Power Forward tells the story of the five years Love worked as a personal assistant to Senator Obama as a candidate for president, and President Obama, and it is a professional coming of age story like no other. What the public knows was well put by Time magazine in 2008: “[Love’s] official duties don’t come close to capturing Reggie’s close bond with Obama, who plays a role that is part boss and part big brother.” What the public doesn’t know are the innumerable private moments during which that bond was forged and the President mentored a malleable young man. Accountability and serving with pride and honor were learned during unsought moments: from co-coaching grade school girls basketball with the president; lending Obama his tie ahead of a presidential debate; managing a personal life when no hour is truly his own; being tasked with getting the candidate up in the morning on time for long days of campaigning.
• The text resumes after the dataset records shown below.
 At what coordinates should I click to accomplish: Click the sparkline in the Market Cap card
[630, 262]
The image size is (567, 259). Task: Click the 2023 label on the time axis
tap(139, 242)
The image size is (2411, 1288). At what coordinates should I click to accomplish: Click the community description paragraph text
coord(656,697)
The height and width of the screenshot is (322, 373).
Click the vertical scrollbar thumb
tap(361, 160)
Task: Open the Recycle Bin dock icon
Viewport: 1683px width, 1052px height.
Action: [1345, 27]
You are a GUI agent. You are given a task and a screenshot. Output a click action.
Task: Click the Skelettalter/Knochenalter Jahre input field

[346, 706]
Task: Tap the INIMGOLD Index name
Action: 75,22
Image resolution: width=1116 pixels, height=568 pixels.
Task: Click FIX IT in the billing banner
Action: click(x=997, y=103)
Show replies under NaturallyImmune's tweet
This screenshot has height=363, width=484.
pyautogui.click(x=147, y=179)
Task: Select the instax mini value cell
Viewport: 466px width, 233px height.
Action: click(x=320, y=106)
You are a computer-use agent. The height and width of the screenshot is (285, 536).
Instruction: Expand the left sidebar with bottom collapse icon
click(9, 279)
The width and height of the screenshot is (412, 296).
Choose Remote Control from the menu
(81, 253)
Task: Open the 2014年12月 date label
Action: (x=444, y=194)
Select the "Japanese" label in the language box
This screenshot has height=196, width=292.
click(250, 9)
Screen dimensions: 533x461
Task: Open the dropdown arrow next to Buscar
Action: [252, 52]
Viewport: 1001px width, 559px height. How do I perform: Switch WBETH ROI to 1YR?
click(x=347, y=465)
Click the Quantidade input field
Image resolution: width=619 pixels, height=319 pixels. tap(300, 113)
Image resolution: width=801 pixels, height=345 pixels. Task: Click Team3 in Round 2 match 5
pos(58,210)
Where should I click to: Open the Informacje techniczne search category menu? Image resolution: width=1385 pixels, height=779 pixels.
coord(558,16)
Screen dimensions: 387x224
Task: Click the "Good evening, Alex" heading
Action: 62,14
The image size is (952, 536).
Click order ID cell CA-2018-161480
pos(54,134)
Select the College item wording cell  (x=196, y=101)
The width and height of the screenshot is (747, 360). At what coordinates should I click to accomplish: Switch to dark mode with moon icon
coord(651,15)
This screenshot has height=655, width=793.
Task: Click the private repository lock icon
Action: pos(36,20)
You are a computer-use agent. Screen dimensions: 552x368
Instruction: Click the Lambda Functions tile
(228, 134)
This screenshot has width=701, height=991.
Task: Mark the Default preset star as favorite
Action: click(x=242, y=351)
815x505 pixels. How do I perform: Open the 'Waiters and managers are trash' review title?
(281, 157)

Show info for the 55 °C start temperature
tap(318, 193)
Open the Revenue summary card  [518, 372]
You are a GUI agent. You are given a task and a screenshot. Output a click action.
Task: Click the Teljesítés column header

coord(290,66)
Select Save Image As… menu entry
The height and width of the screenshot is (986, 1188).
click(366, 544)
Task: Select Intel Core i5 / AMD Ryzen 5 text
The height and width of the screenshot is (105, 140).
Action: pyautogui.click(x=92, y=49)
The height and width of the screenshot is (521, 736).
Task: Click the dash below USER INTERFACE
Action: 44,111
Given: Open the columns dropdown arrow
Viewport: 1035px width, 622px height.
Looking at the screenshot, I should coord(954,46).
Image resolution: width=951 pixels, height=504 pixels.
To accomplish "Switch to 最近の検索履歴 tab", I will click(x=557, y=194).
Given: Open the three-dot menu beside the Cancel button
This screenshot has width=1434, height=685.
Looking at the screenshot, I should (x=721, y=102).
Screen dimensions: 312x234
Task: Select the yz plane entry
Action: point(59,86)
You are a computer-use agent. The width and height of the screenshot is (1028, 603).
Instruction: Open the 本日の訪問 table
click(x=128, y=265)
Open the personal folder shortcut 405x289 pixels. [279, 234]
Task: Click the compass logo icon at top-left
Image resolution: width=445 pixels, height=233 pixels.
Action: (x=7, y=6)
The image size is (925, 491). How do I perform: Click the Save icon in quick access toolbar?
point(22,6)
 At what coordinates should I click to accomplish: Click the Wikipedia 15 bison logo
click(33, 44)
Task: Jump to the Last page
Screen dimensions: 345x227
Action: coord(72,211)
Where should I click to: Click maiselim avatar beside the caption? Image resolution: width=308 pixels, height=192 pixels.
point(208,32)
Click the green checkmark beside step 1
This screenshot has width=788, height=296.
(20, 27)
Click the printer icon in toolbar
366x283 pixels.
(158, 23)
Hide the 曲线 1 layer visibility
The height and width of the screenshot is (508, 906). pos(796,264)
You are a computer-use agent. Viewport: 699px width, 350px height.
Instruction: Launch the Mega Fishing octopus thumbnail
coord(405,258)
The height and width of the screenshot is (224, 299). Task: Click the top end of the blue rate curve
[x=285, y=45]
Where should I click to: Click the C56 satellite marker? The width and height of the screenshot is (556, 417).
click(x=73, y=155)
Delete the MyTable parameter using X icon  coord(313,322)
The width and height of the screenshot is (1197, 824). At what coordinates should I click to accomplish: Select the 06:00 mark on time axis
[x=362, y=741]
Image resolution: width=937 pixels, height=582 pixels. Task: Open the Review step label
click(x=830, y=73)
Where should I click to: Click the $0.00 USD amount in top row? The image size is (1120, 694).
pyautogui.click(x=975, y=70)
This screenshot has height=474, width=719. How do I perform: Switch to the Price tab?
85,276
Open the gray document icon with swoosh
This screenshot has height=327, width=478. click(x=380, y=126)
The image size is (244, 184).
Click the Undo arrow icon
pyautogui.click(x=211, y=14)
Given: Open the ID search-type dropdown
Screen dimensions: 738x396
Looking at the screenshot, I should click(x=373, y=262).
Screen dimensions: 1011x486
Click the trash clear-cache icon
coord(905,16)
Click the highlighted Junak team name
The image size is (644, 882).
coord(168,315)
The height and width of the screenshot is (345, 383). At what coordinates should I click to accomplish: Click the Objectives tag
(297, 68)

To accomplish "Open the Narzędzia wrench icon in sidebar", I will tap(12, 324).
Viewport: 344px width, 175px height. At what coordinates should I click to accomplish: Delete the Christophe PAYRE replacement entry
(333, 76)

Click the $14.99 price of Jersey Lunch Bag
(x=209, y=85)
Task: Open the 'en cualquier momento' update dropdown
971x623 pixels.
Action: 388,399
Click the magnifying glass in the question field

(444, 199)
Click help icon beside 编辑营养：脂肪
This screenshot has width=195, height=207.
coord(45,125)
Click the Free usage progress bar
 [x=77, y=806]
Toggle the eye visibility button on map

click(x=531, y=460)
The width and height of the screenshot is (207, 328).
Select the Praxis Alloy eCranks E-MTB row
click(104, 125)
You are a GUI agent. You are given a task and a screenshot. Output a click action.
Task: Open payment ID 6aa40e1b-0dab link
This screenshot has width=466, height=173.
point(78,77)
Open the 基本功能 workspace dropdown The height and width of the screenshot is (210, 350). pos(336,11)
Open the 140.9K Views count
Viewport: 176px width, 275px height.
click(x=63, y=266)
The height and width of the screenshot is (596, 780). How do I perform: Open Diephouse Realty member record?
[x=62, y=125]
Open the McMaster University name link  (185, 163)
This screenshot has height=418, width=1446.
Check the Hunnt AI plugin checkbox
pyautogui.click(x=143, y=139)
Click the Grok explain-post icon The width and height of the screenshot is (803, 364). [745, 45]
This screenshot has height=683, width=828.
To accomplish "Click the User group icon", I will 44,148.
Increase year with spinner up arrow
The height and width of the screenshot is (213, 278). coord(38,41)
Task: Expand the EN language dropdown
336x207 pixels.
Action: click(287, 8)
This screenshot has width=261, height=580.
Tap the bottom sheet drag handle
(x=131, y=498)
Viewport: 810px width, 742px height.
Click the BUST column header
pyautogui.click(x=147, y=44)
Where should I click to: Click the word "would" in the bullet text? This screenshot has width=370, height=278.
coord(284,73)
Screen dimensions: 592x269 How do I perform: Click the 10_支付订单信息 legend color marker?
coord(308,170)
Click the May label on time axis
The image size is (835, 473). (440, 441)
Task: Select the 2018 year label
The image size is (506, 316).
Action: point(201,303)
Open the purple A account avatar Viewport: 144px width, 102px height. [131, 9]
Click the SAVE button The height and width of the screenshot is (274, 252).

From his first interview with Senator Obama, to his near-decision not to follow the president-elect to the White House, to eventually bringing LeBron, Melo, D-Wade, and Kobe to play with the President on his forty-ninth birthday, Love drew on Coach K’s teachings as he learned to navigate Washington. But it was while owning up to losing (briefly) the President’s briefcase, figuring out how to compete effectively in pick-up games in New Hampshire during the primary to secure support and votes, babysitting the children of visiting heads of state, and keeping the President company at every major turning point of his historic first campaign and administration, that Love learned how persistence and passion can lead not only to success, but to a broader concept of responsibility.